#### [MATERIAL PROVIDED]
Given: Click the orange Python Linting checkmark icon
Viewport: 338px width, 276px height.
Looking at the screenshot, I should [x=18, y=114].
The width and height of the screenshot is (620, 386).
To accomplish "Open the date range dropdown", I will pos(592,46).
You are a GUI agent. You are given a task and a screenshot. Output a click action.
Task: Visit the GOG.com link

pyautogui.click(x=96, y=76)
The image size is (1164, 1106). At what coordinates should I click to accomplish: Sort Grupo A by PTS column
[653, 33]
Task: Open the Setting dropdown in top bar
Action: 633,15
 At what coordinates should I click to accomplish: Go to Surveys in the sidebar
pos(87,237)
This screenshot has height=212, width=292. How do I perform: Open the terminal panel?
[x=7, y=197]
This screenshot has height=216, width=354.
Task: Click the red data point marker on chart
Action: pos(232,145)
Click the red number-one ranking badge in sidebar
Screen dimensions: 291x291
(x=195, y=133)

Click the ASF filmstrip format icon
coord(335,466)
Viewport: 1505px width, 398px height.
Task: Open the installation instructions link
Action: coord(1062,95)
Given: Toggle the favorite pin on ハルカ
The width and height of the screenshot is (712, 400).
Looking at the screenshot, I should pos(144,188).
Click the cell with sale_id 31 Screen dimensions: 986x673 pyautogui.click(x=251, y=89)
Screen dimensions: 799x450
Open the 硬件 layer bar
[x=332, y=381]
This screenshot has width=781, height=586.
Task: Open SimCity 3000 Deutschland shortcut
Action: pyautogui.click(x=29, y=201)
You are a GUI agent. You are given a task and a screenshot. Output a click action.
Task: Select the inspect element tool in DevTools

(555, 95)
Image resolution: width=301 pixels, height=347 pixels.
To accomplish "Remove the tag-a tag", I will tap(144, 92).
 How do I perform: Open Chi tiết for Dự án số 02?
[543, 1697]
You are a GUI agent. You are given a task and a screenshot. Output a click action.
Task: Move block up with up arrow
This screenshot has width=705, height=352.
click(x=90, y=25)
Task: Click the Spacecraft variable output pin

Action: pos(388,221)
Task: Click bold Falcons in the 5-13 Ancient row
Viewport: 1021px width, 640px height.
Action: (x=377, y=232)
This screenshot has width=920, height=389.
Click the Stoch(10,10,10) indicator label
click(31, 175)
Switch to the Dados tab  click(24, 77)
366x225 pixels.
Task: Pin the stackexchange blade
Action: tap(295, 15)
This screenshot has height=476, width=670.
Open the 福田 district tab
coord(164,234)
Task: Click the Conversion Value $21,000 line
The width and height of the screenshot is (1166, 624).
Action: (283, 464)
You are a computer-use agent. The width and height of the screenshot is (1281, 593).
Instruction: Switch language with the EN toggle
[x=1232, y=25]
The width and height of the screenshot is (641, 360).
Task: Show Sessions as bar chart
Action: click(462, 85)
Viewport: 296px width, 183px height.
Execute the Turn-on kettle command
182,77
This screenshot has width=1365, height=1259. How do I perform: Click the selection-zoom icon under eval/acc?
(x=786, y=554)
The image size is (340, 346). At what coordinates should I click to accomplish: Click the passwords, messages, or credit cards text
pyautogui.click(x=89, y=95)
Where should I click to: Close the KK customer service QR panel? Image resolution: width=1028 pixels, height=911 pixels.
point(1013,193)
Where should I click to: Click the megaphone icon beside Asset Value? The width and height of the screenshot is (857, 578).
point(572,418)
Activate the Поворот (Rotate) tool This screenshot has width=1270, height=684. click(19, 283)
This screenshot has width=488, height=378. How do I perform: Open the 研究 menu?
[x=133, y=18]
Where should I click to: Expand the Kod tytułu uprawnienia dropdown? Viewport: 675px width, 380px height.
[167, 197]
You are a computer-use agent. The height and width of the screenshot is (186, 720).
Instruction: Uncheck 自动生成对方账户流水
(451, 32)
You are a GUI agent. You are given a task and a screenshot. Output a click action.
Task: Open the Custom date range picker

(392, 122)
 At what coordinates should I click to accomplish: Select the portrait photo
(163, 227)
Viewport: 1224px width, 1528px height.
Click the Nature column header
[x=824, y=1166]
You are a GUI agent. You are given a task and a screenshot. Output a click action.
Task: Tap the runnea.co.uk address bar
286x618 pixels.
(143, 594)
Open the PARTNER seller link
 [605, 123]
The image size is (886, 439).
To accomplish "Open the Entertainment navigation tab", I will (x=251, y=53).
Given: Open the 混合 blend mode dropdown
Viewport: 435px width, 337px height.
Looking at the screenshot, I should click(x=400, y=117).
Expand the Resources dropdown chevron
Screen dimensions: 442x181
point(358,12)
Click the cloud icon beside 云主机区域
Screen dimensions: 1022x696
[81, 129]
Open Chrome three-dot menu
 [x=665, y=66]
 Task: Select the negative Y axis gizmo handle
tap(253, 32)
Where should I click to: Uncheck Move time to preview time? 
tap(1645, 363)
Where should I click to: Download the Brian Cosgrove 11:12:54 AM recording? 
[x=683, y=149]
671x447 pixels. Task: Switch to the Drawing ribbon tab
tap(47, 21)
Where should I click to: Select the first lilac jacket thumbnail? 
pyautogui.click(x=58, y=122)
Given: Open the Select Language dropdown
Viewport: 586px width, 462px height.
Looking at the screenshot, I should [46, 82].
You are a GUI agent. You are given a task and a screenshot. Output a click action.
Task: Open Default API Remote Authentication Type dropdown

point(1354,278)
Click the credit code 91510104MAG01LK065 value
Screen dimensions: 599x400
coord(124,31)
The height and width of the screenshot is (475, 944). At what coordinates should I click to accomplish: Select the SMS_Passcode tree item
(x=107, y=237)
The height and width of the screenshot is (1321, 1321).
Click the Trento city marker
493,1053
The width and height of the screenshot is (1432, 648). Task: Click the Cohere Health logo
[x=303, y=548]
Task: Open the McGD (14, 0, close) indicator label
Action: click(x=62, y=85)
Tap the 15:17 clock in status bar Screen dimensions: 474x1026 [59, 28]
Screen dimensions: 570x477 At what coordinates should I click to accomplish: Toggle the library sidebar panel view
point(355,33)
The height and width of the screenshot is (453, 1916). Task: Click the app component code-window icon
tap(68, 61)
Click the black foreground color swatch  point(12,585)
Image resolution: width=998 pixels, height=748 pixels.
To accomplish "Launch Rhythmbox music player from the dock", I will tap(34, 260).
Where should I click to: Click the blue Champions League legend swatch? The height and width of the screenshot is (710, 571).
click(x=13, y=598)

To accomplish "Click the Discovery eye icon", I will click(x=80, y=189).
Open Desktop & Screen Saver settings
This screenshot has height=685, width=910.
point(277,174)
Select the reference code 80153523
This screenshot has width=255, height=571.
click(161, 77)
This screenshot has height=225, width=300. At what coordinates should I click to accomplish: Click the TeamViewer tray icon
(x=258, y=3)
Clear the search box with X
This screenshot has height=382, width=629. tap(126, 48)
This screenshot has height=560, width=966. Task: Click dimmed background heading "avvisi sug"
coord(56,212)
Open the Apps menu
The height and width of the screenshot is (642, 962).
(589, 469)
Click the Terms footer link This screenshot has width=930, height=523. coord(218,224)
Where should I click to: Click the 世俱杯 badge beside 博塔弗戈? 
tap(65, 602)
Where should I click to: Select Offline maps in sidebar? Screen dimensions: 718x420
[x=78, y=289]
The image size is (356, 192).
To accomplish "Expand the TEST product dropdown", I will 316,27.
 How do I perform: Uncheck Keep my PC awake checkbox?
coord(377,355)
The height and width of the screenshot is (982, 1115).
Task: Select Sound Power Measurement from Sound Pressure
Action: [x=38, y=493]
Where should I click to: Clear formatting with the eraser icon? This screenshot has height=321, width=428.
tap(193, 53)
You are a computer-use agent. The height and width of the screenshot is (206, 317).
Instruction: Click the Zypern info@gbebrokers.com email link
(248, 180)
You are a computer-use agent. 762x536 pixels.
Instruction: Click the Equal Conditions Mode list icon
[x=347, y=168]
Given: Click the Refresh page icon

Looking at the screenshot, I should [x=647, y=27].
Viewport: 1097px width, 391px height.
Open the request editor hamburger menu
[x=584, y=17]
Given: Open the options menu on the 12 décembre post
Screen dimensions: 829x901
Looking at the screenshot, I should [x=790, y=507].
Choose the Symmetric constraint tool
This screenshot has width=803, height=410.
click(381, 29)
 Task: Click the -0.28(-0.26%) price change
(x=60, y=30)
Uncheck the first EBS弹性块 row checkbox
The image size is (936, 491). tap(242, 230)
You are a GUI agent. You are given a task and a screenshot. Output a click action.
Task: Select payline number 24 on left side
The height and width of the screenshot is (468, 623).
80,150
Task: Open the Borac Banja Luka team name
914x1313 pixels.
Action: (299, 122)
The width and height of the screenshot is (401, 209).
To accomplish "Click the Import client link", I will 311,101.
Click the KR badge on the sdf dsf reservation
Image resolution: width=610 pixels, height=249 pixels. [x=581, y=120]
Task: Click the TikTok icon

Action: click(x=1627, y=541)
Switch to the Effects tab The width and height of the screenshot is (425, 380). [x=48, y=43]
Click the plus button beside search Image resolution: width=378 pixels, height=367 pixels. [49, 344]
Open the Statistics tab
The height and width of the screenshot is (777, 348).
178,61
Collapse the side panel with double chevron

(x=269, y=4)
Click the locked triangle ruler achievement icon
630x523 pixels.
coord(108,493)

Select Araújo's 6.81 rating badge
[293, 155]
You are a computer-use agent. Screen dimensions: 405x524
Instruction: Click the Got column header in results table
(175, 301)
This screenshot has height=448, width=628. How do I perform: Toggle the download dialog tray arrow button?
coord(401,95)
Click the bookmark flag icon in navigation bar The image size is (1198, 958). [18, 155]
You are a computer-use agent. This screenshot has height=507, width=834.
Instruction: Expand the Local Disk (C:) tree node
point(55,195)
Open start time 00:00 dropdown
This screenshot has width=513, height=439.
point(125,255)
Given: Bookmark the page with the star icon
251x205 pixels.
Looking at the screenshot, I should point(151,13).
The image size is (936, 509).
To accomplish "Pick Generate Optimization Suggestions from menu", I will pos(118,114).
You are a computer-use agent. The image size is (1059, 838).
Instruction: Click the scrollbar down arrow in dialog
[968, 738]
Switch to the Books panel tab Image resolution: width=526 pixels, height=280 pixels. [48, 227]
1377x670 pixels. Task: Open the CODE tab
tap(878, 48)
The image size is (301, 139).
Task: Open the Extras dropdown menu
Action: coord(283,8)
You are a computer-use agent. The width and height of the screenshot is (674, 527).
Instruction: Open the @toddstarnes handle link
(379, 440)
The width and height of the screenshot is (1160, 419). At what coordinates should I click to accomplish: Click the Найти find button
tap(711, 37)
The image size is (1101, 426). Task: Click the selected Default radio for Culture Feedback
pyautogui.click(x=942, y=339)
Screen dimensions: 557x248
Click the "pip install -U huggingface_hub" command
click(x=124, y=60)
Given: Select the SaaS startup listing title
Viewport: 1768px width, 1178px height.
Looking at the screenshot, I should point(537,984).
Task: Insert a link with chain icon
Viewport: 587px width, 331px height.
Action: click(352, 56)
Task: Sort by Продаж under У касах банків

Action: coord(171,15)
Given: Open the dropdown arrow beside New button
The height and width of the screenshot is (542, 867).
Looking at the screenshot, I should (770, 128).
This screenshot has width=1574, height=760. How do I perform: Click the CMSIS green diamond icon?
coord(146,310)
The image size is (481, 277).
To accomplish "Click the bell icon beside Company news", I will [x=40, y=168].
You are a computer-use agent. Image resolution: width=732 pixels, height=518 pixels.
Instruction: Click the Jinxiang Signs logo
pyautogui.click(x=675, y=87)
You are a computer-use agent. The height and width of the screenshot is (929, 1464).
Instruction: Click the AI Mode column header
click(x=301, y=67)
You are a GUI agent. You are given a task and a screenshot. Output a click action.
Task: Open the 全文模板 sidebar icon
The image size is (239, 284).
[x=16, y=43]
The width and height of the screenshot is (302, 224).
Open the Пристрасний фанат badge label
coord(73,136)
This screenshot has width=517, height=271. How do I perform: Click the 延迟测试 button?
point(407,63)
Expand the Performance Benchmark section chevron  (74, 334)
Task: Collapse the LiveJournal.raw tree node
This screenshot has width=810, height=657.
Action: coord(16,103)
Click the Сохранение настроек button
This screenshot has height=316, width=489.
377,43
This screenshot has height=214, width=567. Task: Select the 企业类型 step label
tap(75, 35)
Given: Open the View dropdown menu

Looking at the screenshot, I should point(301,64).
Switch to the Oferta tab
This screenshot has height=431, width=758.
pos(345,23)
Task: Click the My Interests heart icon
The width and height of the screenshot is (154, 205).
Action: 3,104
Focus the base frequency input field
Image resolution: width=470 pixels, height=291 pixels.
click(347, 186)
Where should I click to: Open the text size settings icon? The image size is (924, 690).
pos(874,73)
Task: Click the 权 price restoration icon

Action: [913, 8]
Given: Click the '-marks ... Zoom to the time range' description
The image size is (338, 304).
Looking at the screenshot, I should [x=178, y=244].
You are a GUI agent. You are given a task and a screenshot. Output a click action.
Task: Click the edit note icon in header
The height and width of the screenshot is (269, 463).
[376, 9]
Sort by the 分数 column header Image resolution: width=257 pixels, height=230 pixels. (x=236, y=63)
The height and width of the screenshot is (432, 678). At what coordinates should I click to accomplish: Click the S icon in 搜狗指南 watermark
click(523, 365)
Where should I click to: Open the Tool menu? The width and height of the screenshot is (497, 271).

#### [TASK ITEM]
Read the listing. Report every line that includes the word "navigation".

#### [ANSWER SECTION]
To accomplish "Open the Entertainment navigation tab", I will (x=251, y=53).
Click the bookmark flag icon in navigation bar The image size is (1198, 958). [18, 155]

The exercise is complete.